Copy out the lines of the records below word for word, leaving out the pictures.

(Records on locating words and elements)
Begin

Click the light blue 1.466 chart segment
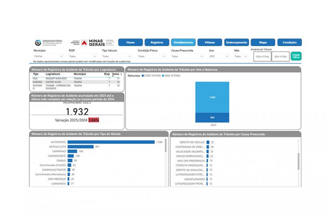 pyautogui.click(x=212, y=97)
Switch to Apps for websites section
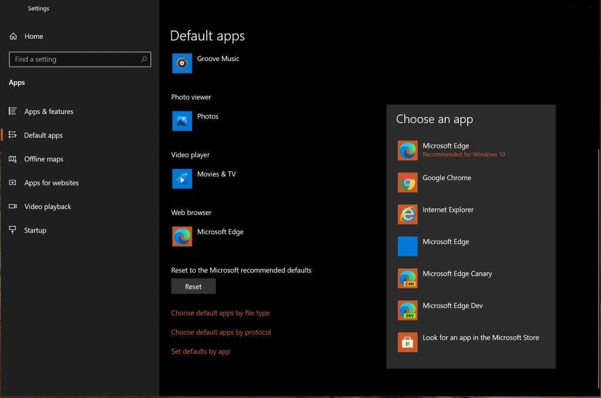The height and width of the screenshot is (398, 601). (50, 183)
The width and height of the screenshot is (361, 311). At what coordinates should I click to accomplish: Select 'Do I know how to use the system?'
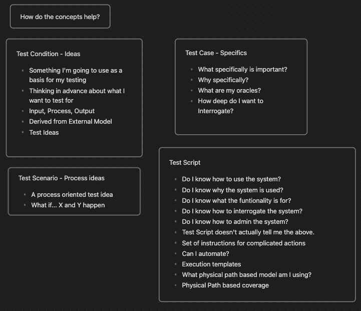point(231,179)
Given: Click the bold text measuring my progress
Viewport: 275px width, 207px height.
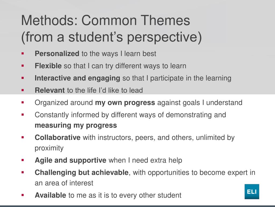Looking at the screenshot, I should [x=76, y=125].
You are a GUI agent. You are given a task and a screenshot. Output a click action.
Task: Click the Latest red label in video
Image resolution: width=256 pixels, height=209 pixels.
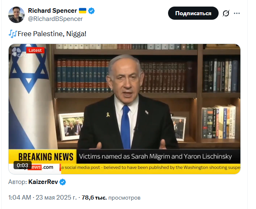pyautogui.click(x=35, y=50)
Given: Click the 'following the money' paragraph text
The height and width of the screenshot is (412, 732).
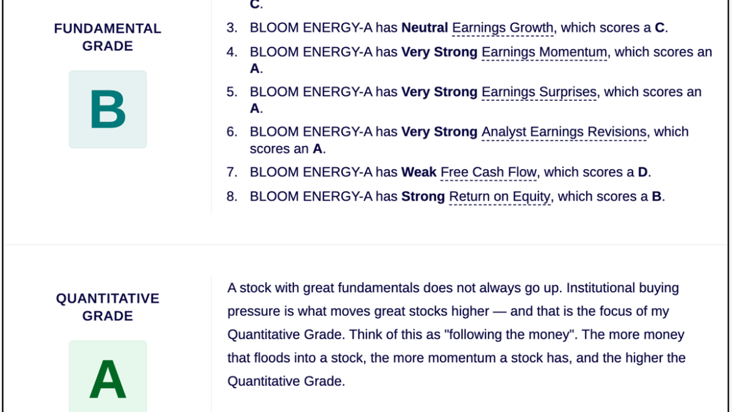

End

» RESULT OF THE EXERCISE:
Click the light blue 1.466 chart segment
 pyautogui.click(x=212, y=97)
Switch to Apps for websites section
The height and width of the screenshot is (398, 601). (50, 183)
The width and height of the screenshot is (361, 311). At what coordinates should I click to accomplish: Select 'Do I know how to use the system?'
point(231,179)
Given: Click the bold text measuring my progress
Viewport: 275px width, 207px height.
Looking at the screenshot, I should [x=76, y=125].
You are a GUI agent. You are given a task and a screenshot. Output a click action.
Task: Click the Latest red label in video
Image resolution: width=256 pixels, height=209 pixels.
pyautogui.click(x=35, y=50)
Given: Click the 'following the money' paragraph text
The height and width of the screenshot is (412, 732).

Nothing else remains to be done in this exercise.